Anaya-Ayala Javier E, Bellows Patricia H, Ismail Nyla, Cheema Zulfiqar F, Naoum Joseph J, Bismuth Jean, Lumsden Alan B, Reardon Michael J, Davies Mark G, Peden Eric K
Department of Cardiovascular Surgery, Methodist DeBakey Heart & Vascular Center, The Methodist Hospital, Houston, TX 77030, USA.
Ann Vasc Surg. 2011 Jan;25(1):108-19. doi: 10.1016/j.avsg.2010.11.002.
Creation and preservation of dialysis access in patients with central venous occlusive disease (CVOD) is a complex problem. The surgical approach and decision-making process remains poorly defined. We evaluated our experience in the surgical management of hemodialysis-related CVOD. Surgical technique, demographics, complications, reinterventions, access function rates, and factors influencing morbidity and mortality were examined.

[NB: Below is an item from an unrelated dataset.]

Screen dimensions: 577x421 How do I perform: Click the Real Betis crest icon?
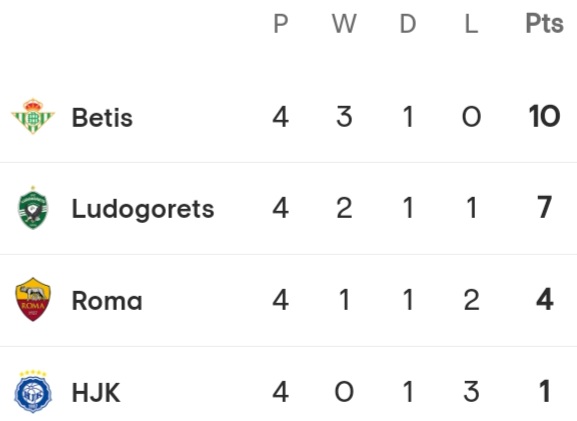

From January 2006 to May 2010, we performed a total of 1,703 dialysis access-related procedures, 1,021 arteriovenous fistulas (AVFs), 335 arteriovenous grafts (AVGs), and 314 access revisions including endovascular salvage procedures. Seventeen patients (10 women [58%] with a mean age of 44 ± 27 years) with CVOD who were not suitable for peritoneal dialysis or kidney transplant underwent 20 complex vascular access procedures. The indications were need for access creation in 14 cases (70%) and preservation in the remaining 6 (30%). Polytetrafluoroethylene (PTFE) was used for all surgical bypass grafts (BPG). All patients had previously undergone multiple access surgeries and had failed percutaneous interventions for CVOD.
The surgical planning centered on finding venous outflow for an arteriovenous (AV) access; central venous reconstructions were necessary in 10 (50%) cases (seven [35%] in the thoracic central venous system and three [15%] in infradiaphragmatic vessels) and extracavitary venous BPG in two (10%) cases. Non-venous access options included axillary arterial-arterial chest wall BPG in five (25%) cases and brachial artery to right atrium BPG in three (15%). Technical success was achieved in all cases (100%). Mean follow-up was 14.1 months, both BPG and AV access patency rates were 66% at 6 months and overall average AV access function time was 9.2 months. Of these, 85% of patients were discharged home and following 19 (95%) cases they returned or improved their baseline functional status. One death occurred from multiorgan failure during the 30-day postoperative period. Four additional patients died within 3 years of the procedure secondary to nonsurgical-related comorbidities.
The need for complex vascular accesses will continue as the number of patients with end-stage renal disease increases. CVOD is an access surgical challenge and with this article we propose a decision-making algorithm.
对于患有中心静脉闭塞性疾病(CVOD)的患者而言,建立并维护透析通路是一个复杂的问题。手术方法及决策过程仍未明确界定。我们评估了自己在与血液透析相关的CVOD手术治疗方面的经验。对手术技术、人口统计学特征、并发症、再次干预、通路功能率以及影响发病率和死亡率的因素进行了研究。
2006年1月至2010年5月,我们共进行了1703例与透析通路相关的手术,其中1021例动静脉内瘘(AVF)、335例动静脉移植物(AVG)以及314例通路修复手术,包括血管腔内挽救手术。17例患有CVOD且不适合腹膜透析或肾移植的患者(10名女性[58%],平均年龄44±27岁)接受了20例复杂的血管通路手术。手术指征为14例(70%)需要建立通路,其余6例(30%)需要维护通路。所有手术搭桥移植物(BPG)均使用聚四氟乙烯(PTFE)。所有患者此前均接受过多次通路手术,且经皮介入治疗CVOD均失败。
手术规划的核心是为动静脉(AV)通路寻找静脉流出道;10例(50%)患者需要进行中心静脉重建(7例[35%]位于胸段中心静脉系统,3例[15%]位于膈肌以下血管),2例(10%)患者需要进行腔外静脉BPG。非静脉通路选择包括5例(25%)腋动脉-动脉胸壁BPG和3例(15%)肱动脉至右心房BPG。所有病例(100%)均取得技术成功。平均随访时间为14.1个月,6个月时BPG和AV通路通畅率均为66%,AV通路总体平均功能时间为9.2个月。其中,85%的患者出院回家,19例(95%)患者术后恢复或改善了基线功能状态。术后30天内有1例患者因多器官功能衰竭死亡。另外4例患者在手术后3年内因非手术相关合并症死亡。
随着终末期肾病患者数量的增加,对复杂血管通路的需求将持续存在。CVOD是通路手术面临的一项挑战,通过本文我们提出了一种决策算法。